Single Schechter Example

Here is a minimal example showing how to use the SchechterMag distribution:

import jax.numpy as jnp
import numpyro
import numpyro.distributions as dist
from numpyro_schechter.distribution import SchechterMag

# Simulated observed magnitudes
mag_obs = jnp.linspace(-24, -18, 100)

def model(mag_obs):
    # Priors
    alpha = numpyro.sample("alpha", dist.Uniform(-3.0, 1.0))
    M_star = numpyro.sample("M_star", dist.Uniform(-24.0, -20.0))
    logphi = numpyro.sample("logphi", dist.Normal(-3.0, 1.0))

    # Custom likelihood using the SchechterMag distribution, fitting only
    # the shape. Adding include_poisson_term=True would include total counts.
    # See Double Schechter Example for fitting both shape and total count.
    schechter_dist = SchechterMag(alpha=alpha, M_star=M_star, logphi=logphi,
                                  mag_obs=mag_obs)
    
    # Manually inject log-likelihood of observed magnitudes.
    # Required because SchechterMag/DoubleSchechterMag are custom distributions.
    log_likelihood = jnp.sum(schechter_dist.log_prob(mag_obs))
    numpyro.factor("likelihood", log_likelihood)

# You can now run inference with NumPyro's MCMC
# e.g., numpyro.infer.MCMC(...).run(rng_key, model, mag_obs=...)
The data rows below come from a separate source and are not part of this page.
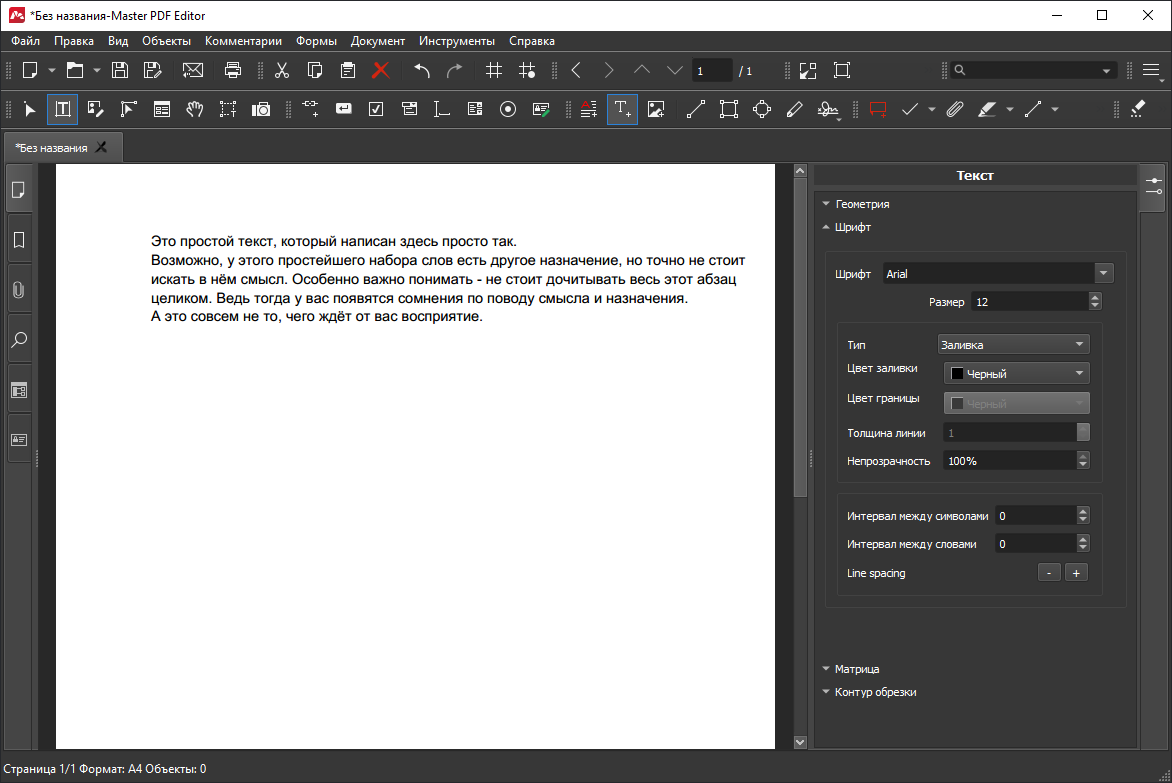Click the print document button

tap(233, 70)
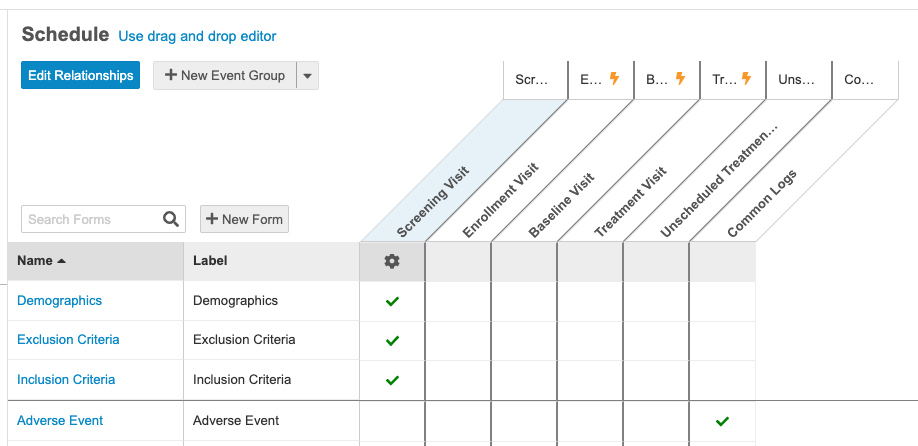Image resolution: width=918 pixels, height=446 pixels.
Task: Click lightning bolt icon on Baseline event group tab
Action: tap(681, 79)
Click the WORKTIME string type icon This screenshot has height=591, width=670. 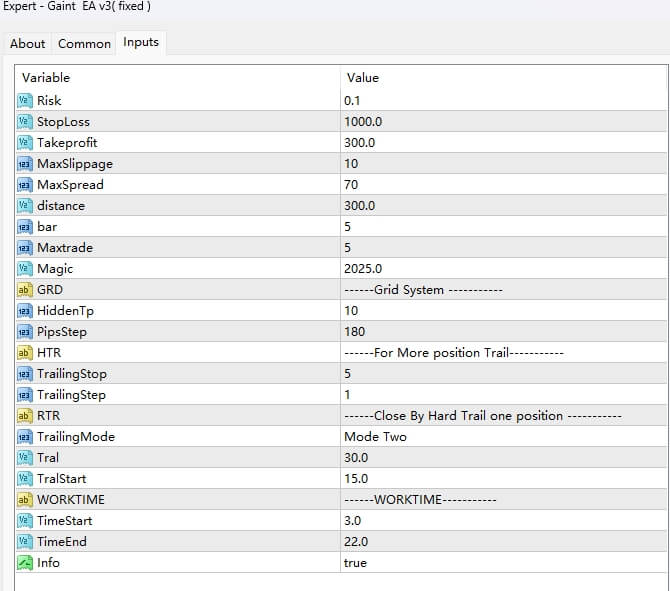25,499
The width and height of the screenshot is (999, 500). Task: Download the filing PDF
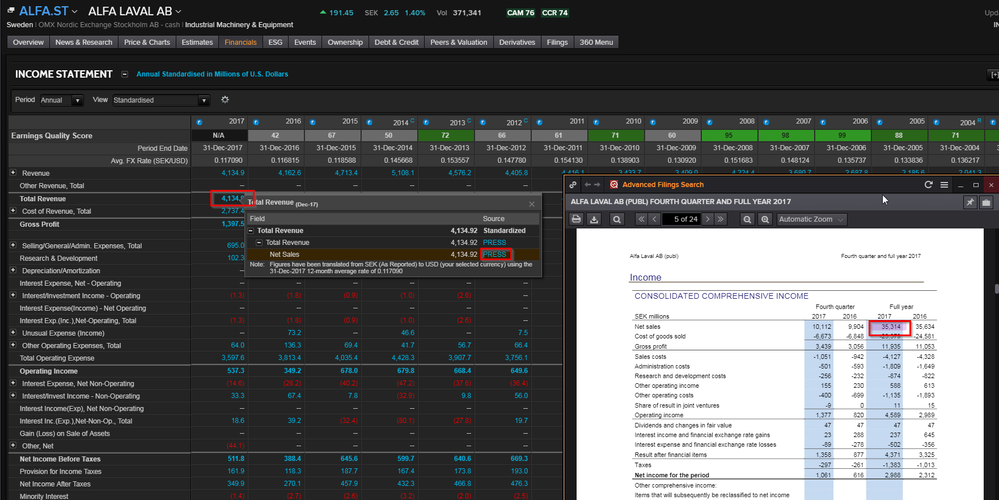click(594, 219)
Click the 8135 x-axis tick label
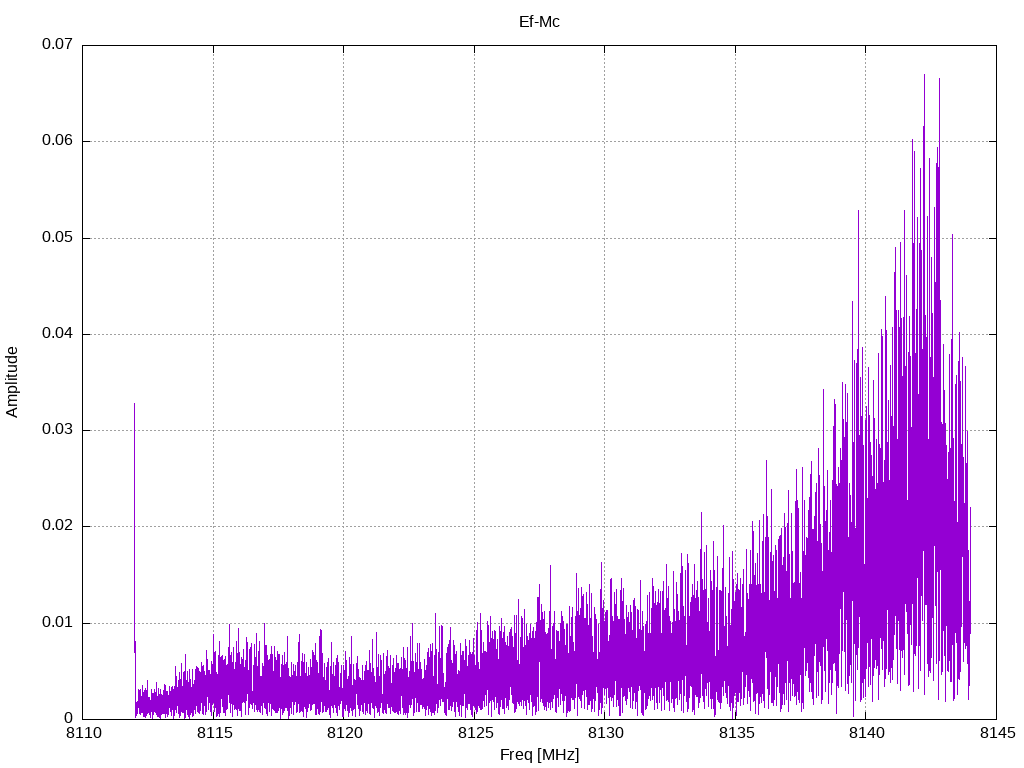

# Note: Sampling is not implemented for SchechterMag or DoubleSchechterMag;
# it is intended for use as a likelihood in inference.

Double Schechter Example

The double Schechter function is the sum of two Schechter components, each with their own parameters $(\alpha, M^*, \phi^*)$, normalised together over the observed magnitude range:

$$ \phi_{\text{double}}(M) = \frac{\phi_1(M) + \phi_2(M)}{\phi_1^* \Gamma_1 + \phi_2^* \Gamma_2} $$

where $\Gamma_i$ is the upper incomplete gamma function for component $i$.

import jax.numpy as jnp
import numpyro
import numpyro.distributions as dist
from numpyro_schechter import DoubleSchechterMag

def double_schechter_model(mag_obs, volume):
    # Slopes
    alpha1 = numpyro.sample("alpha1", dist.TruncatedNormal(-0.3, 0.1, low=-1.5, high=0.5))
    alpha2 = numpyro.sample("alpha2", dist.TruncatedNormal(-1.3, 0.1, low=-2.5, high=-0.5))
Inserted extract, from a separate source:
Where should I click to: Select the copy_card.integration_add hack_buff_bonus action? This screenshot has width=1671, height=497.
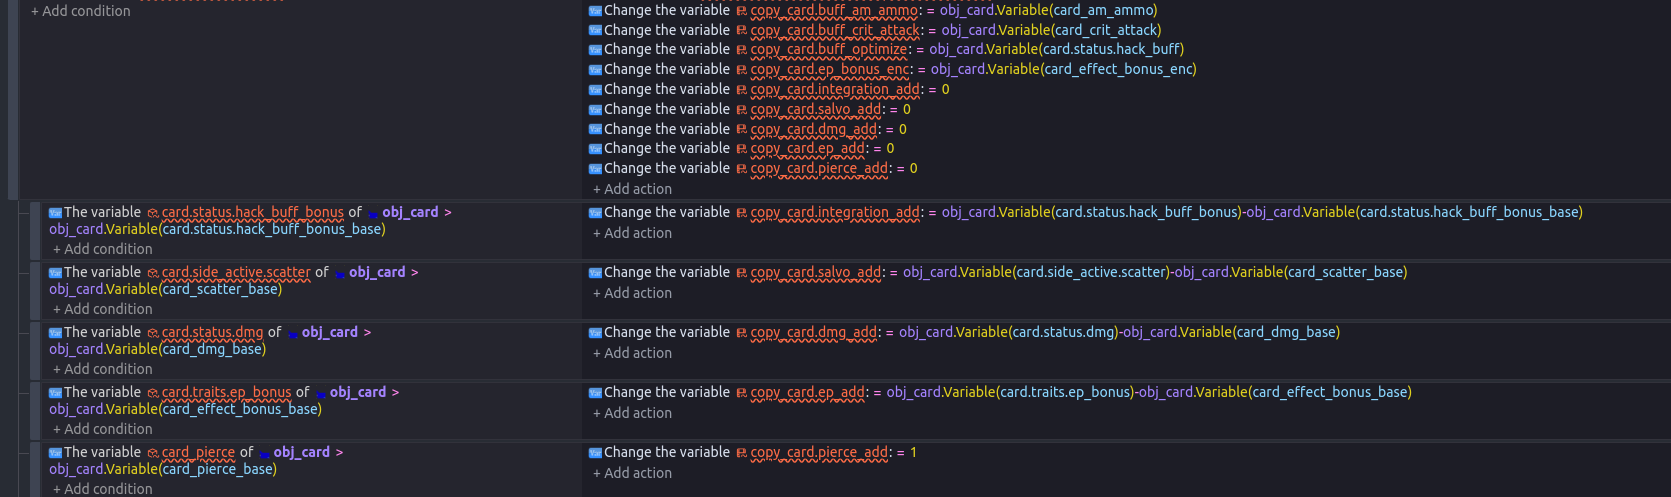coord(1085,212)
    # Normalisations (log10 φ*)
    logphi1 = numpyro.sample("logphi1", dist.Normal(-2.5, 0.3))
    logphi2 = numpyro.sample("logphi2", dist.Normal(-3.0, 0.3))

    # Break magnitudes
    M_star1 = numpyro.sample("M_star1", dist.TruncatedNormal(-21.0, 0.5, low=-23.0, high=-19.0))
    M_star2 = numpyro.sample("M_star2", dist.TruncatedNormal(-21.5, 0.5, low=-23.5, high=-19.5))

    # Likelihood: includes both point term and Poisson count term to fit
    # both shape and total count. If include_poisson_term=True, then volume
    # is used to scale expected counts and defaults to 1.0.
    dbl_schechter_dist = DoubleSchechterMag(alpha1, M_star1, logphi1,
                                    alpha2, M_star2, logphi2,
                                    mag_obs=mag_obs,
                                    include_poisson_term=True,
                                    volume=volume)
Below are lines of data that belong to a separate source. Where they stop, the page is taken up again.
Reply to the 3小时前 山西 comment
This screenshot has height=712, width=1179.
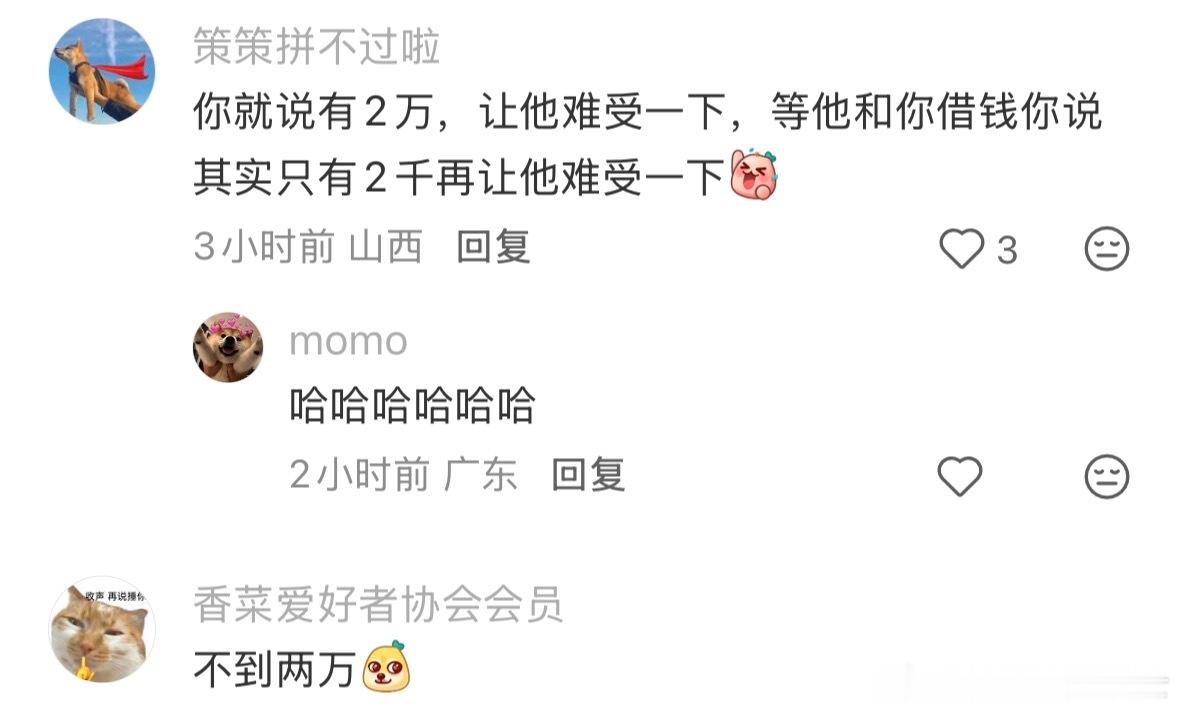pos(494,247)
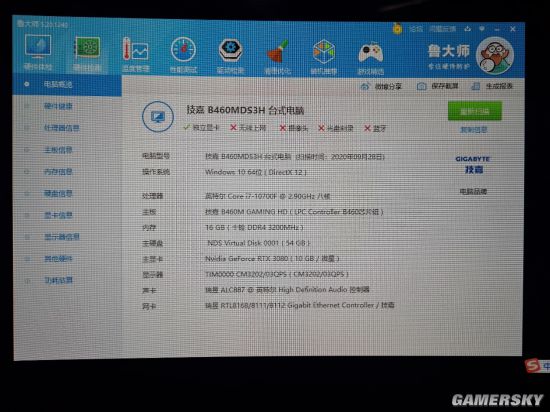Click 生成报表 report button
Image resolution: width=550 pixels, height=412 pixels.
[x=492, y=86]
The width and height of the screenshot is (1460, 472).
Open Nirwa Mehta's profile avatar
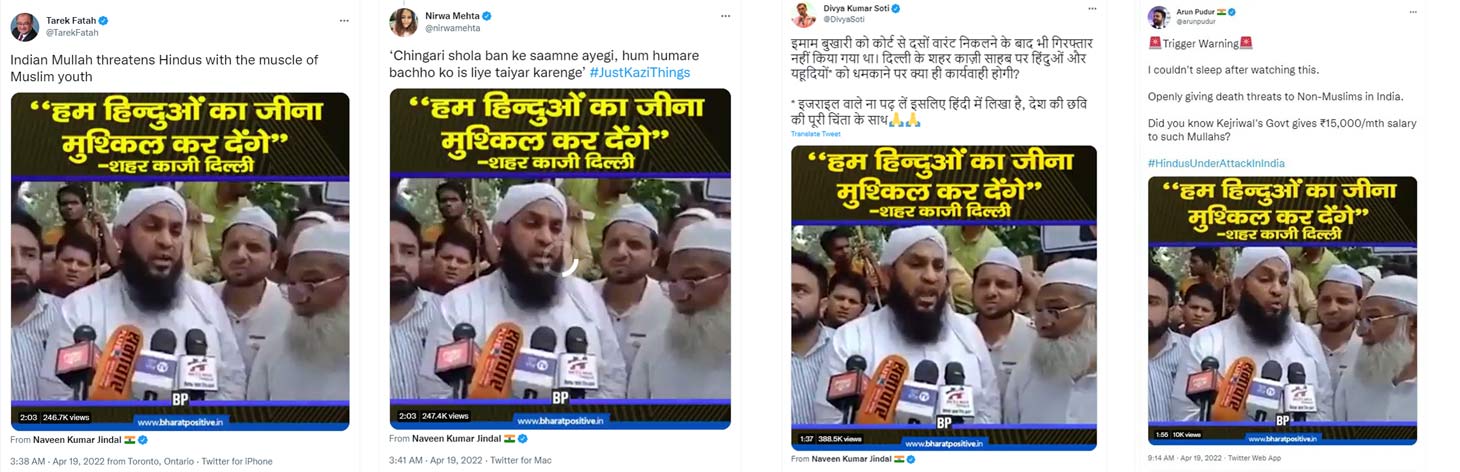(x=403, y=22)
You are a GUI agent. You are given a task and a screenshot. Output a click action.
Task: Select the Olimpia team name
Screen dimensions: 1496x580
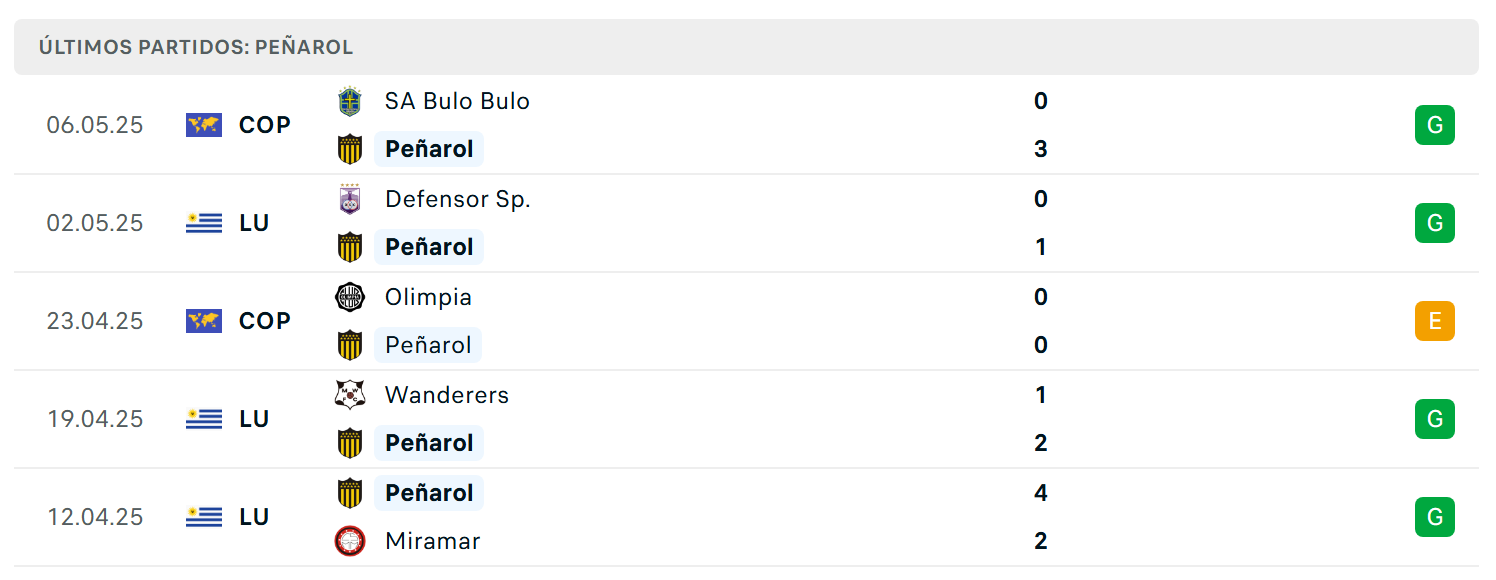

    # Manually inject log-likelihood of observed magnitudes.
    # Required because SchechterMag/DoubleSchechterMag are custom distributions.
    log_likelihood = jnp.sum(dbl_schechter_dist.log_prob(mag_obs))
    numpyro.factor("likelihood", log_likelihood)

# --- Example MCMC runner (same approach can be used for SchechterMag)
# from numpyro.infer import MCMC, NUTS
# mcmc = MCMC(NUTS(double_schechter_model), num_warmup=1000, num_samples=2000)
# mcmc.run(rng_key, mag_obs=your_magnitude_array, volume=your_survey_volume)
# samples = mcmc.get_samples()

For detailed usage and API documentation, please visit the Documentation.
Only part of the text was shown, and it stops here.